- RECORDS SHOWN:
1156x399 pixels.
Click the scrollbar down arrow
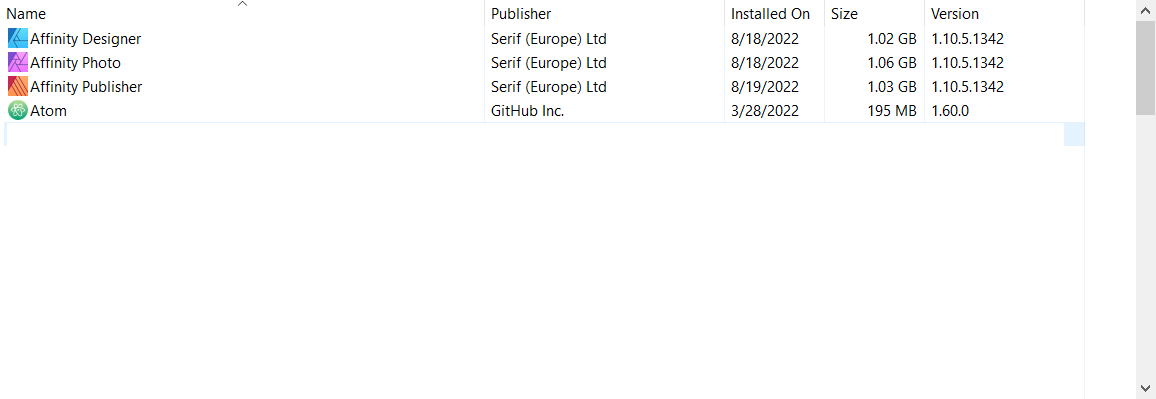[1146, 388]
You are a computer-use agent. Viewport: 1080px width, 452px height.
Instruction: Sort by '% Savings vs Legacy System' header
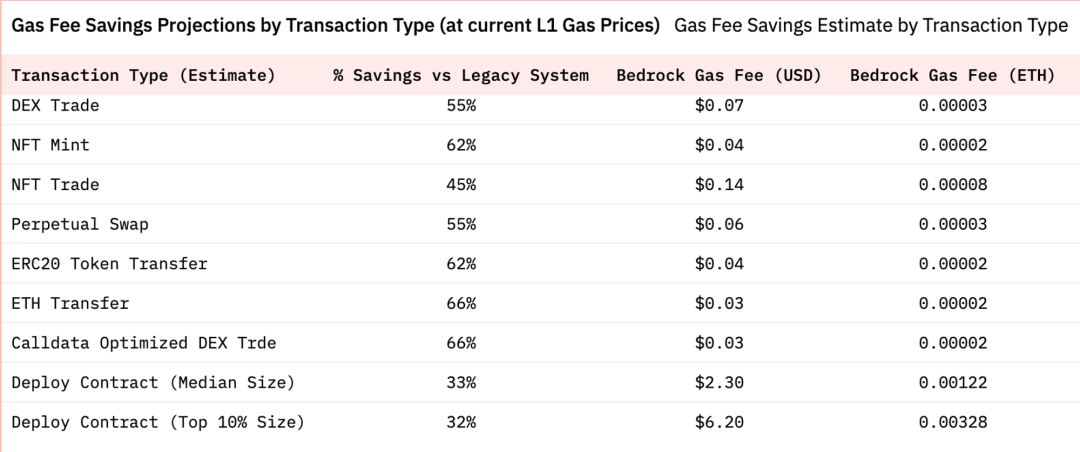click(461, 75)
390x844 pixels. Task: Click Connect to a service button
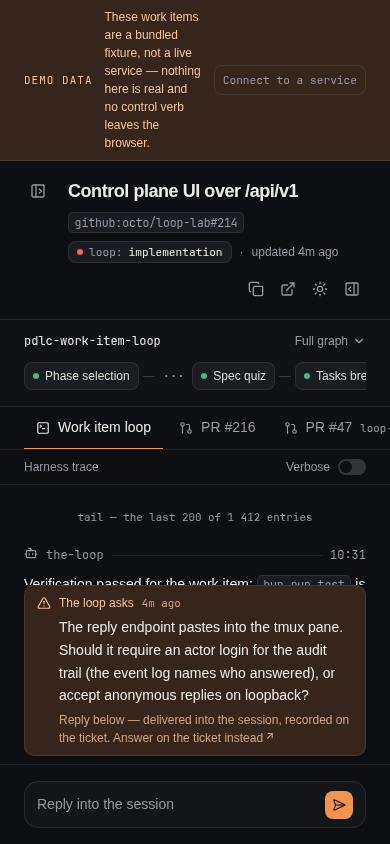(x=290, y=80)
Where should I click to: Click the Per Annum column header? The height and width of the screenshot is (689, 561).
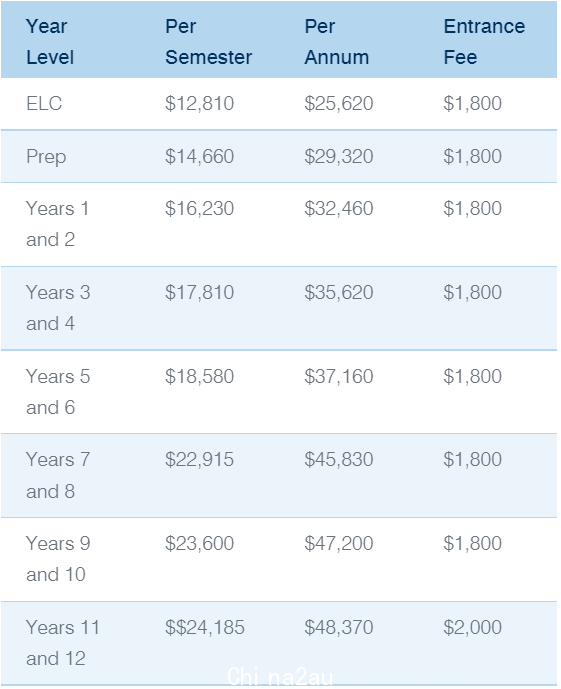click(337, 42)
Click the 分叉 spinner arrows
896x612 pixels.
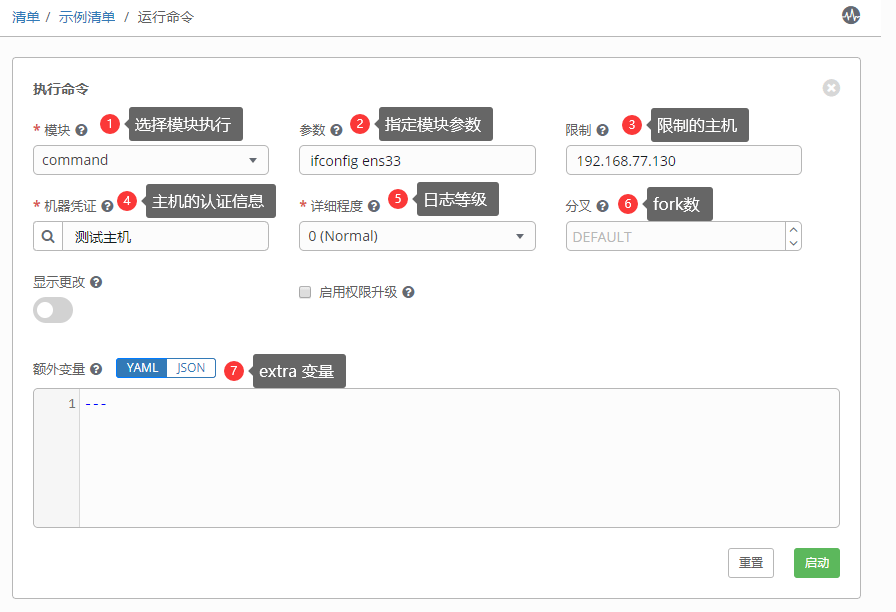(x=794, y=236)
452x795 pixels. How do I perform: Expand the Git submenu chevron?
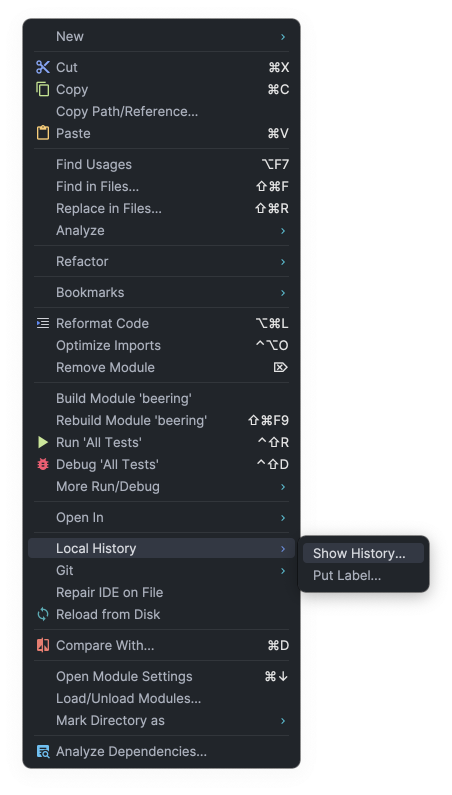[x=283, y=571]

- PROBLEM REQUIREMENTS: With the pictures left out, copy exactly the lines from the line holding "Where should I" through the final line of the records, including both.

- RESPONSE AREA:
Where should I click to: Click the Per Annum column header? The height and width of the screenshot is (689, 561).
click(337, 42)
Click the 分叉 spinner arrows
896x612 pixels.
(x=794, y=236)
452x795 pixels. How do I perform: Expand the Git submenu chevron?
[x=283, y=571]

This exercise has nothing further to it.